**Material provided**

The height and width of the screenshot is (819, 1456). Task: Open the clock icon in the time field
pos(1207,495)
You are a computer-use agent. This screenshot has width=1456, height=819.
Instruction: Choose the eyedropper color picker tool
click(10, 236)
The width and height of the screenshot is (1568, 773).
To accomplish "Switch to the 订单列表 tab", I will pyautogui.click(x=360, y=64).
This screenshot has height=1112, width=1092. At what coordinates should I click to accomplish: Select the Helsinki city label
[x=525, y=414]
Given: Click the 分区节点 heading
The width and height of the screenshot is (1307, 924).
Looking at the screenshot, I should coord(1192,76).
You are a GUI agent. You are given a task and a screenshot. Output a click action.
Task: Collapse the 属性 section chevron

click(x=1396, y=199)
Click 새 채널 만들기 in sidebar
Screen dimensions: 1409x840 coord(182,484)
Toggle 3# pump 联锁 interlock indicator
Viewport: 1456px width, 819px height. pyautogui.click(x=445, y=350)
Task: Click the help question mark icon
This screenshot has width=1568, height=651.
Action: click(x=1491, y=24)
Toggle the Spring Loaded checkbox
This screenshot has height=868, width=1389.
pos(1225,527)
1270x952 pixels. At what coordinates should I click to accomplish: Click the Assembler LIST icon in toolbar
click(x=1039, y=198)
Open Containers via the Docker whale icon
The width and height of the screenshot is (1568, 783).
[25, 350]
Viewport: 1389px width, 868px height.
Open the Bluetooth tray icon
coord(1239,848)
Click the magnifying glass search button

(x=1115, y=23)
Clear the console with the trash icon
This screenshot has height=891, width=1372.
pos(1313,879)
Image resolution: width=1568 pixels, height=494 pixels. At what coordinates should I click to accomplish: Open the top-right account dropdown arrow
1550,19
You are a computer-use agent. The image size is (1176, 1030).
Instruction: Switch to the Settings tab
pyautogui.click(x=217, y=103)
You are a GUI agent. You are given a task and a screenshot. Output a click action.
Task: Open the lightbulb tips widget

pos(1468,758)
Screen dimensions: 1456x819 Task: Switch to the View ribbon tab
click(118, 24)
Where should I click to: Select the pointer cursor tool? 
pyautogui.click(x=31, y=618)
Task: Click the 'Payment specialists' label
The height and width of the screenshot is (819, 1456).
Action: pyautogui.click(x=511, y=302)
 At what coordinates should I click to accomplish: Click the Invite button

**Exercise aim**
Every entry is to be transcribed exactly as it stands.

**Expected answer**
The height and width of the screenshot is (819, 1456). Task: Open the clock icon in the time field
pos(1207,495)
You are a computer-use agent. This screenshot has width=1456, height=819.
Instruction: Choose the eyedropper color picker tool
click(10, 236)
The width and height of the screenshot is (1568, 773).
To accomplish "Switch to the 订单列表 tab", I will pyautogui.click(x=360, y=64).
This screenshot has height=1112, width=1092. At what coordinates should I click to accomplish: Select the Helsinki city label
[x=525, y=414]
Given: Click the 分区节点 heading
The width and height of the screenshot is (1307, 924).
Looking at the screenshot, I should coord(1192,76).
You are a GUI agent. You are given a task and a screenshot. Output a click action.
Task: Collapse the 属性 section chevron

click(x=1396, y=199)
Click 새 채널 만들기 in sidebar
Screen dimensions: 1409x840 coord(182,484)
Toggle 3# pump 联锁 interlock indicator
Viewport: 1456px width, 819px height. pyautogui.click(x=445, y=350)
Task: Click the help question mark icon
This screenshot has width=1568, height=651.
Action: click(x=1491, y=24)
Toggle the Spring Loaded checkbox
This screenshot has height=868, width=1389.
pos(1225,527)
1270x952 pixels. At what coordinates should I click to accomplish: Click the Assembler LIST icon in toolbar
click(x=1039, y=198)
Open Containers via the Docker whale icon
The width and height of the screenshot is (1568, 783).
[25, 350]
Viewport: 1389px width, 868px height.
Open the Bluetooth tray icon
coord(1239,848)
Click the magnifying glass search button

(x=1115, y=23)
Clear the console with the trash icon
This screenshot has height=891, width=1372.
pos(1313,879)
Image resolution: width=1568 pixels, height=494 pixels. At what coordinates should I click to accomplish: Open the top-right account dropdown arrow
1550,19
You are a computer-use agent. The image size is (1176, 1030).
Instruction: Switch to the Settings tab
pyautogui.click(x=217, y=103)
You are a GUI agent. You are given a task and a screenshot. Output a click action.
Task: Open the lightbulb tips widget

pos(1468,758)
Screen dimensions: 1456x819 Task: Switch to the View ribbon tab
click(118, 24)
Where should I click to: Select the pointer cursor tool? 
pyautogui.click(x=31, y=618)
Task: Click the 'Payment specialists' label
The height and width of the screenshot is (819, 1456).
Action: pyautogui.click(x=511, y=302)
 At what coordinates should I click to accomplish: Click the Invite button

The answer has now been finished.